>> Begin TEXT TO READ

You are viewing a plain text version of this content. The canonical link for it is here.

Posted to java-user@lucene.apache.org by "MOYSE Gilles (Cetelem)" <gi...@cetelem.fr> on 2003/10/10 16:48:08 UTC

StandardTokenizer Problem

Hi all.

I need to define my own tokenizer so as to detect accentuated characters.
So as not to modify the Lucene classes, I made a copy of the
StandardTokenizer.jj in another package.
Then, I modified the names (StandardTokenizer becomes MICTokenizer, MIC is
the name of my appli).
After a JavaCC generation, I obtain the following error while compiling
MICTokenizer.java :

Exception ParseException is not compatible with throws clause in
org.apache.lucene.analysis.TokenStream.next()

The definition of the next() method in TokenStream is as follow :
  abstract public Token next() throws IOException;

whereas JavaCC, from the MICTokenizer.jj generates the following next()
method in MICTokenizer.java
  final public org.apache.lucene.analysis.Token next() throws
ParseException, IOException

The compiler seems right : the method next() in MICTokenizer.java does not
have the same structure.

But why does this error raises with my class MICTokenizer.java generated
from MICTokenizer.jj, while the StandardTokenizer.java generated from
StandardTokenizer.jj works well, with the same next() method signature :
  final public org.apache.lucene.analysis.Token next() throws
ParseException, IOException

If I remove the "ParseException" in the method signature, the compiler
complains about the jj_consume_token methods called within the function who
throw "ParseException"s.


Any help welcome.

>> End TEXT TO READ
>> Begin PROVIDED INFORMATION

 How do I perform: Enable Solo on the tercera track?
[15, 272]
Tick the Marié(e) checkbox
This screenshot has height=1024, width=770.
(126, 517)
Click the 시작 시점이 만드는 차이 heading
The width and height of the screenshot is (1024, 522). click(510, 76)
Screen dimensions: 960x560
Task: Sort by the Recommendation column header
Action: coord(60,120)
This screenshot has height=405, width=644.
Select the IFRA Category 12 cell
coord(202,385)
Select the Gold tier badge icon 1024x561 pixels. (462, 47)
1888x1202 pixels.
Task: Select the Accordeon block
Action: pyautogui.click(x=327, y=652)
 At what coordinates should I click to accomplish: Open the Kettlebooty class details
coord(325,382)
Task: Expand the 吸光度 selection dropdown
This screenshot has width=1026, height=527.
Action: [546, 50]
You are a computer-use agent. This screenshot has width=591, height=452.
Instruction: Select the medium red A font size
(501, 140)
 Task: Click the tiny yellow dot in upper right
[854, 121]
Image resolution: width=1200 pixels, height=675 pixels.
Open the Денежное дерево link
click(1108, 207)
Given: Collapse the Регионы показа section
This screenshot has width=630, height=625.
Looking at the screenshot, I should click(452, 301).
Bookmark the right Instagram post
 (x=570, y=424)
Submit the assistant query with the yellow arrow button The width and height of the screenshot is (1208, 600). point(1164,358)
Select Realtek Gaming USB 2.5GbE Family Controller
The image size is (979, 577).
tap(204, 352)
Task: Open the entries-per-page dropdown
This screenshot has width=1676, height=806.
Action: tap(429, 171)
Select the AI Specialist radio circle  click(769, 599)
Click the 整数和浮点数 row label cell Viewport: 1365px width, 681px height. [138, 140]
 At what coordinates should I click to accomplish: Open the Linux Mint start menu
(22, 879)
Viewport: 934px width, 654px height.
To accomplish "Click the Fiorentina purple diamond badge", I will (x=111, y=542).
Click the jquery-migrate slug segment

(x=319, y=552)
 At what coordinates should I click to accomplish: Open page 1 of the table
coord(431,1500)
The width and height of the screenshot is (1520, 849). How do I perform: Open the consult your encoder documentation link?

>> End PROVIDED INFORMATION

TASK INSTRUCTIONS:
1. Summarize the StandardTokenizer post in three sentences.
2. Extract from the StandardTokenizer post, word for word, the part from "So as not to" to "the following next()".

OUTPUTS:
1. To detect accented characters without modifying the Lucene classes, the writer copied StandardTokenizer.jj into another package and renamed it MICTokenizer. After JavaCC generation, compiling MICTokenizer.java fails because its generated next() method throws ParseException, which is not compatible with the throws clause of TokenStream.next(), which declares only IOException. The writer asks why StandardTokenizer.java compiles with the same signature, and notes that removing ParseException makes the compiler complain about the jj_consume_token calls that throw it.

2.
So as not to modify the Lucene classes, I made a copy of the
StandardTokenizer.jj in another package.
Then, I modified the names (StandardTokenizer becomes MICTokenizer, MIC is
the name of my appli).
After a JavaCC generation, I obtain the following error while compiling
MICTokenizer.java :

Exception ParseException is not compatible with throws clause in
org.apache.lucene.analysis.TokenStream.next()

The definition of the next() method in TokenStream is as follow :
  abstract public Token next() throws IOException;

whereas JavaCC, from the MICTokenizer.jj generates the following next()